(Records drawn from a dataset)
--

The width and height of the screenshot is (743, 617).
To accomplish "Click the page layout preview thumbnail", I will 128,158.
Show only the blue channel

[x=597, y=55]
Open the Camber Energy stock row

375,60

--

• [Exercise requirements] The answer must be an exact copy of every entry.

• [Reply]
The width and height of the screenshot is (743, 617).
To accomplish "Click the page layout preview thumbnail", I will 128,158.
Show only the blue channel

[x=597, y=55]
Open the Camber Energy stock row

375,60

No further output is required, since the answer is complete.